■ What is asked ■
(A) In the Pompei travel account, how much did Elisha pay to get in?
(B) Retype the Pompei travel account word for word, everything from "She nixed her" down to "the giddy waiters.".
(C) Extend the Pompei travel account by carrying it on from its last sentence.

■ Page excerpt ■
She nixed her sleep plan and came out for beers. Alisdair introduced himself in the lounge by signing hello to Alex and apologizing for his Australian hand-language. He was a big guy with a blond ponytail and creative piercings. He drank coke and ate gnocci with melted cheese with us while we drained beers. We sat at an outdoor table sewing a conversation of Italian, English, Hebrew and sign-language with each other and the giddy waiters.

It was hot and rainy when we arrived in Pompei after trying to navigate our way through the Italian train system. The piazza was rumbling with people. When we got to the cashier, Alex tried to explain that she was deaf and entitled to a discount from the discriminatory propretiers of the historical relic. After Alex showed her the code on her Missouri driver's license, the cashier wrote back that she could only give a discount to someone with valid European permission, was Alex by any chance from the United Kingdom?

Alex said yes and pointed me out as a fellow deaf Briton. The cashier asked Shlomo if he was also from the U.K. Shlomo said "yes," in a clear American accent. The cashier handed us our free entrance passes. Elisha paid the full 10 euros. Shlomo sailed through the ticket stubber at the entrance, who then stopped Alex and me and asked us why we should get in for free. Alex said, "because we're deaf and fwe're rom the U.K."

Pompei was a huge city, almost the size of old Jerusalem. The buildings were made of ancient stone stained by the amazing colors left behind by the volcano that consumed the city 1927 years ago. It's amazing how much is intact. The whole city was unearthed in nearly perfect condition due to the preserving effects of lava. We let ourselves get lost on the stone roads, watching Mount Vesuvius try to boil. It felt alive. The eeriest relics are the magma encapsulted corpses of some poorer citizens of Pompei who were caught in a submergence of molten rock that fateful day at work after all of their wealthier neighbors had heard the forecast and evacuated the city.

It started to rain, and everyone took cover next to abandoned shops. Alex pulled out a blue poncho in a Mary Poppins sort of way, and skipped on down the street, oblivious to the rain.

We had agreed to go on to Firenze together that night, where Alex promised a couple of free beds from a friend she'd met on couchsurfers. Shlomo and Elisha didn't want to go back after already having spent two days there, but it sounded like a great idea to me. A few hours later we found ourselves on a platform for a train to Firenze that was supposed to have left 20 minutes before. Alex and Alisdair had caught the train just before that, having more decisively evaluated their budgetary options and used their ticket-buying skills. Elisha and Shlomo and I decided after a tense hour to go to Rome. I still wanted to go north after that, so we agreed if there was still a train to Firenze when we arrived in Rome, we'd go there, even if it was 3 in the morning. No matter that we'd vetoed a ticket via Pisa from Napoli that would have brought us into Firenze at 3:30 anyway.

■ Collected material ■
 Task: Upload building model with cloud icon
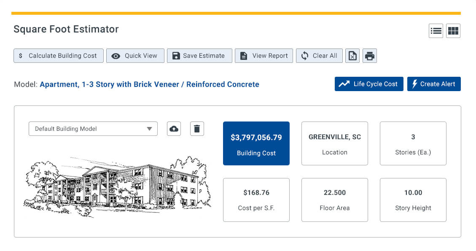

■ Answers for this exercise ■
(A) The full 10 euros.

(B)
She nixed her sleep plan and came out for beers. Alisdair introduced himself in the lounge by signing hello to Alex and apologizing for his Australian hand-language. He was a big guy with a blond ponytail and creative piercings. He drank coke and ate gnocci with melted cheese with us while we drained beers. We sat at an outdoor table sewing a conversation of Italian, English, Hebrew and sign-language with each other and the giddy waiters.

(C)
The Rome train station was emptier than we'd seen it and the next train to Firenze was at 6 in the morning. Elisha checked the time, We had 6 and a half hours to kill. There was a train leaving for Lecce in 15 minutes.

We stood next to the platform for a few minutes, then silently filed our way to the street. We stopped in at one hostel, then another. Twenty-eight, 30 euros, we were told after walking up four stories, but only if we had booked a bed in advance. We hadn't. Back down the stairs. Into another hotel, up as many floors as the last, but this time in a rickety old elevator large enough for two slim Italians and an operator. Reasonably priced, so we gave him our passports and paid. He showed us our room, next to his desk, with two single beds, and told us we would have to go to sleep right away as there was no extra key to the building. Back into the elevator. Elisha and I waited on the corner while Shlomo went in to a hotel to ask if they had room. I saw another hotel on the ground floor on the corner, so I went in to ask. Twenty euros and we could use the internet, the manager told us in Italian. Fanan.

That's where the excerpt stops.